Court Opinion

ID: 6097335
Source: CourtListenerOpinion
Date Created: 2022-01-13 20:35:05.178177+00
Date Added: 2024-06-11T08:53:27.388520
License: Public Domain

Wisner, J.P., and Gorski, J.
(dissenting). We respectfully dissent. In our view, Supreme Court’s refusal to charge the jury with PJI3d 2:26 (2001) (now PJI3d 2:26 [2003]) along with PJI3d 2:82 (2001) (now PJI3d 2:82 [2003]) requires reversal and a new trial. Here, there are issues of fact whether defendants James Pierce and Michael Deakin violated Vehicle and Traffic Law § 1129, prohibiting following too closely, and whether such violations were excusable under the circumstances then existing. “[T]he clear import of the instruction [pursuant to PJI3d 2:26] is that upon finding that a defendant *812violated such a statute, the jury must conclude that the defendant was negligent, and if such negligence was the proximate cause of the plaintiff’s injury liability will follow. Any deviation from the pattern instruction suggesting that violation of a statute is merely ‘evidence of negligence’ is improper” (Holleman v Miner, 267 AD2d 867, 869 [1999] [emphasis added]). It appears from the transcript of the charge conference that the court was under the misimpression that, if the jury was instructed in accordance with PJI3d 2:26, the jury’s inquiry would end, without consideration of proximate cause.
In charging only PJI3d 2:82, the court instructed the jury to evaluate whether Pierce and Deakin were following too closely and, if so, whether they were negligent in doing so. Thus, “the language employed by Supreme Court constituted the functional equivalent of charging the jury that such statutory violations merely constituted ‘evidence of negligence’ ” (Holleman, 267 AD2d at 869), not negligence per se. We believe that the jury should have been instructed that the violation of Vehicle and Traffic Law § 1129 would constitute negligence per se, not just some evidence of negligence to evaluate along with the other evidence in the case.

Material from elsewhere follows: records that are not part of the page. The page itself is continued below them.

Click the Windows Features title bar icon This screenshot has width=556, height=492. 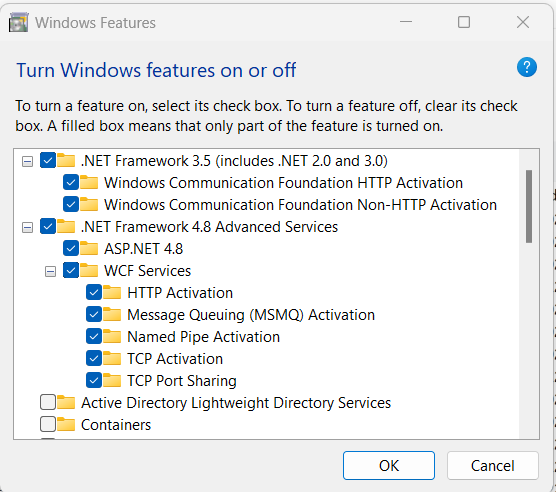[x=18, y=22]

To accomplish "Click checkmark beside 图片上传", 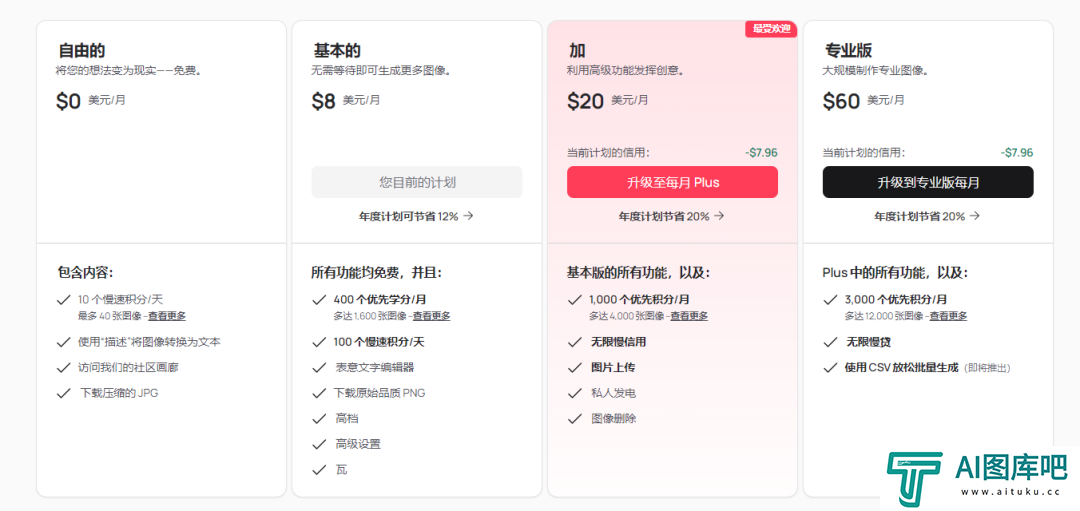I will [574, 367].
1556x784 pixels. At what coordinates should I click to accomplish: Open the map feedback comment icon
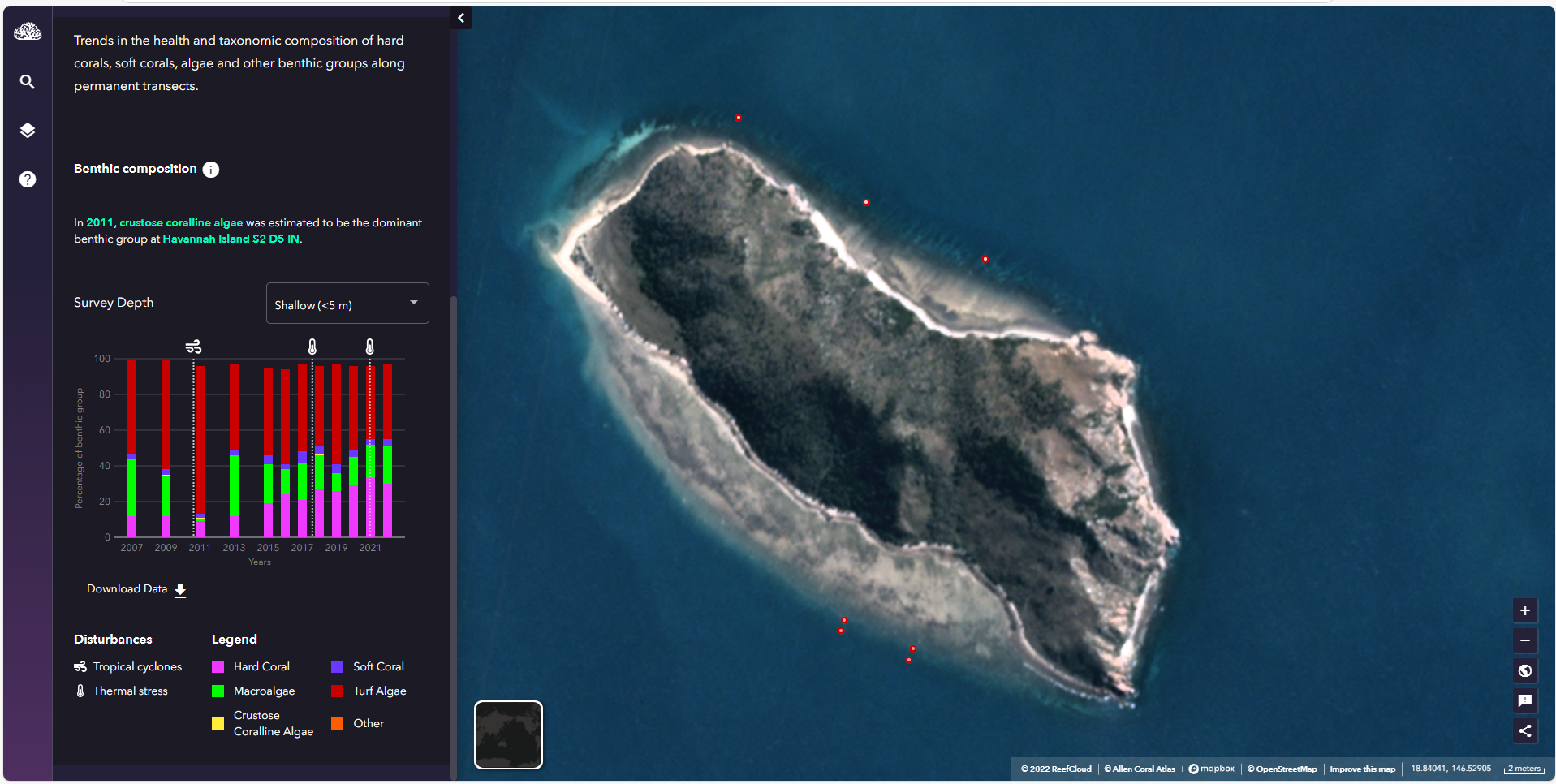pos(1524,700)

If the verdict sheet had asked the jury to determine whether the actions of Pierce and Deakin constituted a statutory violation, we could then determine whether the court’s refusal to charge PJI3d 2:26 was harmless error but, in the absence of such a question on the verdict sheet, we are unable to do so. Present — Wisner, J.P., Scudder, Kehoe, Gorski and Lawton, JJ.